Sonic hedgehog (SHH) signaling is an important promotor of desmoplasia, a critical feature in pancreatic cancer stromal reactions involving the activation of pancreatic stellate cells (PSCs). Gremlin 1 is widely overexpressed in cancer-associated stromal cells, including activated PSCs. In embryonic development, SHH is a potent regulator of Gremlin 1 through an interaction network. This subtle mechanism in the cancer microenvironment remains to be fully elucidated. The present study investigated the association between Gremlin 1 and SHH, and the effect of Gremlin 1 in pancreatic cancer. The expression of Gremlin 1 in different specimens was measured using immunohistochemistry. The correlations among clinicopathological features and levels of Gremlin 1 were evaluated. Primary human PSCs and pancreatic cancer cell lines were exposed to SHH, cyclopamine, GLI family zinc finger-1 (Gli-1) small interfering RNA (siRNA), and Gremlin 1 siRNA to examine their associations and effects using an MTT assay, reverse transcription-quantitative polymerase chain reaction analysis, western blot analysis, and migration or invasion assays. The results revealed the overexpression of Gremlin 1 in pancreatic cancer tissues, mainly in the stroma. The levels of Gremlin 1 were significantly correlated with survival rate and pT status. In addition, following activation of the PSCs, the expression levels of Gremlin 1 increased substantially. SHH acts as a potent promoter of the expression of Gremlin 1, and cyclopamine and Gli-1 siRNA modulated this effect. In a screen of pancreatic cancer cell lines, AsPC-1 and BxPC-3 cells expressed high levels of Gremlin 1, but only AsPC-1 cells exhibited a high expression level of SHH. The results of the indirect co-culture experiment suggested that paracrine SHH from the AsPC-1 cells induced the expression of Gremlin 1 in the PSCs. Furthermore, Gremlin 1 siRNA negatively regulated the proliferation and migration of PSCs, and the proliferation, invasion and epithelial-mesenchymal transition of AsPC-1 and BxPC-3 cells. Based on the data from the present study, it was concluded that an abnormal expression level of Gremlin 1 in pancreatic cancer was induced by SHH signaling, and that the overexpression of Gremlin 1 enabled pancreatic cancer progression.

Introduction

Although substantial efforts have been made by medical scientists over several decades, pancreatic ductal adenocarcinoma (PDAC), which is currently the fourth most life-threatening type of cancer, remains a problem requiring a solution. Without effective early detection and desirable therapies, prognostic improvement for PDAC has not been achieved up until now. The relative 5-year survival rate remains <8%, even in developed countries (1,2). It is critical to further our understanding of the molecular mechanisms underlying pancreatic cancer in order to pinpoint promising targets for successful therapy. Gremlin 1, an antagonist of bone morphogenetic protein (BMP)2/4/7 (3), is expressed at high levels in pancreatic tumor niches and may be a potential therapeutic target.

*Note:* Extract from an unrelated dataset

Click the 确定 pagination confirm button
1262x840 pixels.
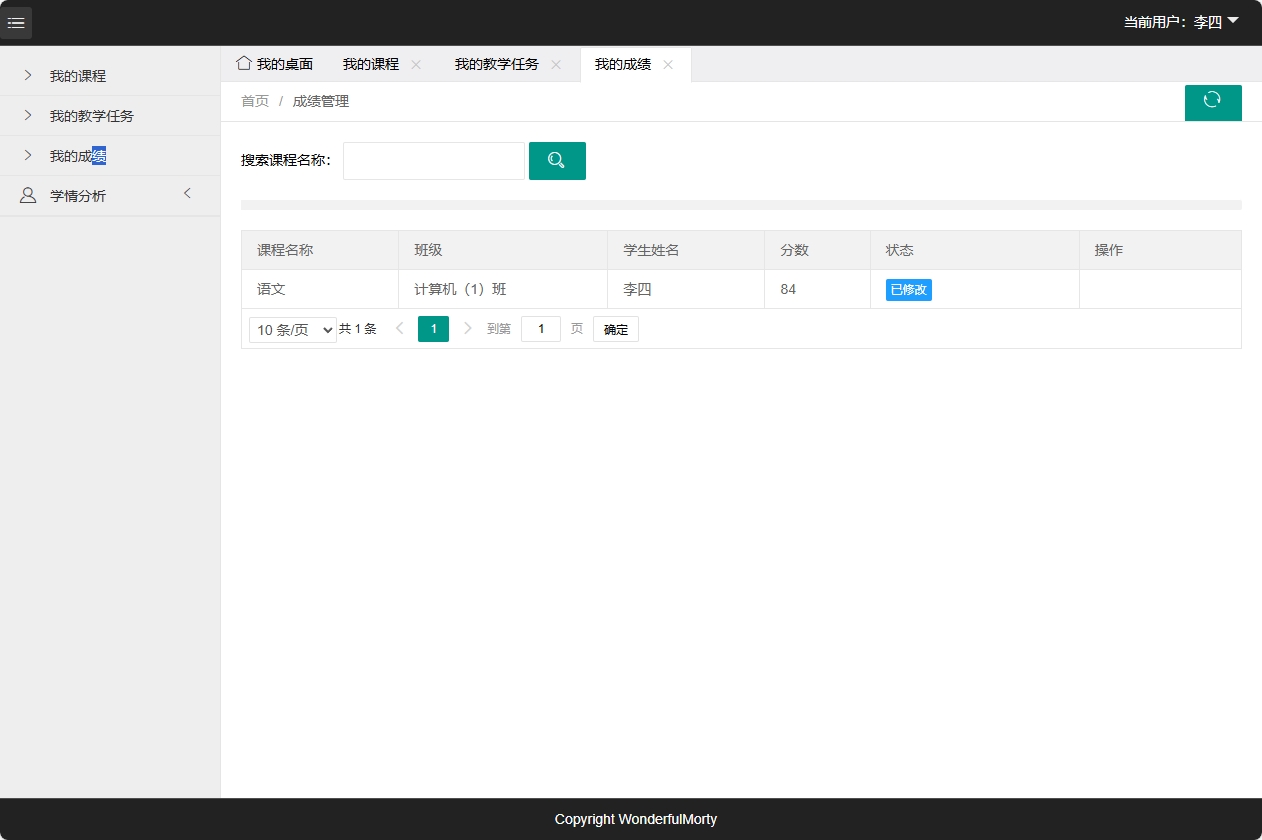pyautogui.click(x=615, y=328)
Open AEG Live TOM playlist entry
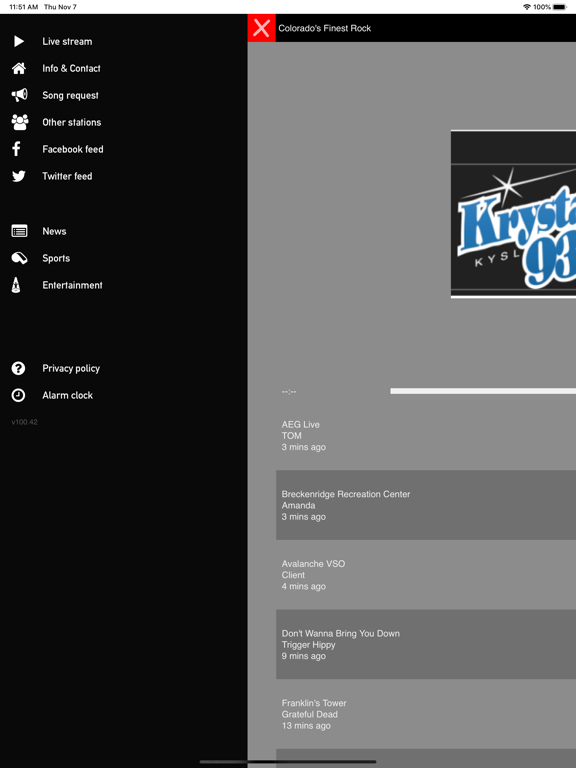This screenshot has width=576, height=768. (x=426, y=435)
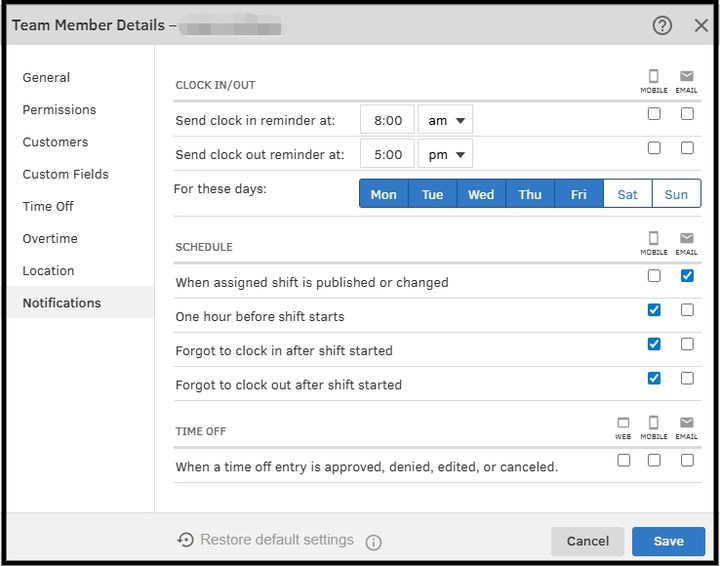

Gremlin 1, in either its soluble or cell-associated form, is a highly conserved 184-amino acid protein. This protein is also known as cell proliferation-inducing gene 2 protein (PIG-2), cysteine knot superfamily 1 BMP antagonist 1, DAN domain family member (DAN)-2, downregulated in Mos-transformed cells protein, and increased in high glucose protein 2 (IHG-2) (4,5). Together with DAN, Cerberus and Mucin 2, Gremlin 1 belongs to the Dan family, whose members share a conserved cysteine structure that includes a cysteine knot motif (6,7). Of note, this feature is also present in transforming growth factor (TGF)-β and vascular endothelial growth factor (VEGF), indicating that Gremlin 1 is a member of the TGF-β superfamily. The human Gremlin 1 gene maps to chromosome 15q13-q15 (8). This gene was primarily segregated using a differential screen involving a transformation-resistant revertant of a v-mos-transformed rat fibroblast cell line, and its expression in adult rats appears to be associated with the final differentiation of cells in several organs (8,9). The mRNA expression of human Gremlin 1 is widely observed in normal organs, including the small intestine, brain, colon, pancreas, ovary, prostate and skeletal muscle, and it appears to be expressed at high levels in specific types of cells, including neurons, astrocytes and fibroblasts (8,10). Aberrant expression of Gremlin 1 is also found in malignancies. It has been demonstrated that the expression of Gremlin 1 is significantly higher in specimens of various types of cancer, specifically in the stroma in pancreatic, esophageal, colon, pulmonary, breast, and bladder cancer (11). However, the precise mechanism accounting for this widely confirmed character remains to be fully elucidated.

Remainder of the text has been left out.